==== Page excerpt ====

Saturday, July 18, 2015

Aside: Look Ma! No BMF!

After going through some old emails, I realized I have not been building models again "for a few years now".  To my amazement, it's been more like 10 years!  You'd think I'd be a bit better craftsman after 10 years working on a hobby like this off and on.  Oh well.  What you gonna do?

So for the 69 Chevelle project I am looking for an alternative to Bare Metal Foil.  Mostly used for replicating chrome trim, I have found BMF almost ridiculously hard to get really good results with. I don't want to spend a ton of time getting the 1:25 Chevelle as good as I can just to have Bare Metal Foil make it look crappy.

In going through Youtubes I saw one guy who was using the product above as an alternative.  This from Microscale, same guys who make one of my favorites: Micro Krystal Klear.

How it works: you brush some of this glue on the back of household tin foil.  Let it dry and get tacky. From there, cut out strips and basically use it the same way you'd use BMF: apply, burnish, and cut.

==== Exercise data ====

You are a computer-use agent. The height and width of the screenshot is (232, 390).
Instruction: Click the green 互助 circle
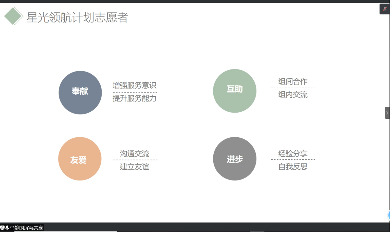click(235, 91)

====

## Assigned task 1
Answer these questions about the model-building post:
(a) About how long has the writer actually been building models again?
(b) Which company makes the product the writer saw used as an alternative to Bare Metal Foil?
(c) What is the glue brushed onto?
## Assigned task 2
Reproduce the model-building post from "Saturday, July 18, 2015" up to and including "it look crappy.".

## Your response 1
(a) About 10 years.
(b) Microscale.
(c) The back of household tin foil.

## Your response 2
Saturday, July 18, 2015

Aside: Look Ma! No BMF!

After going through some old emails, I realized I have not been building models again "for a few years now".  To my amazement, it's been more like 10 years!  You'd think I'd be a bit better craftsman after 10 years working on a hobby like this off and on.  Oh well.  What you gonna do?

So for the 69 Chevelle project I am looking for an alternative to Bare Metal Foil.  Mostly used for replicating chrome trim, I have found BMF almost ridiculously hard to get really good results with. I don't want to spend a ton of time getting the 1:25 Chevelle as good as I can just to have Bare Metal Foil make it look crappy.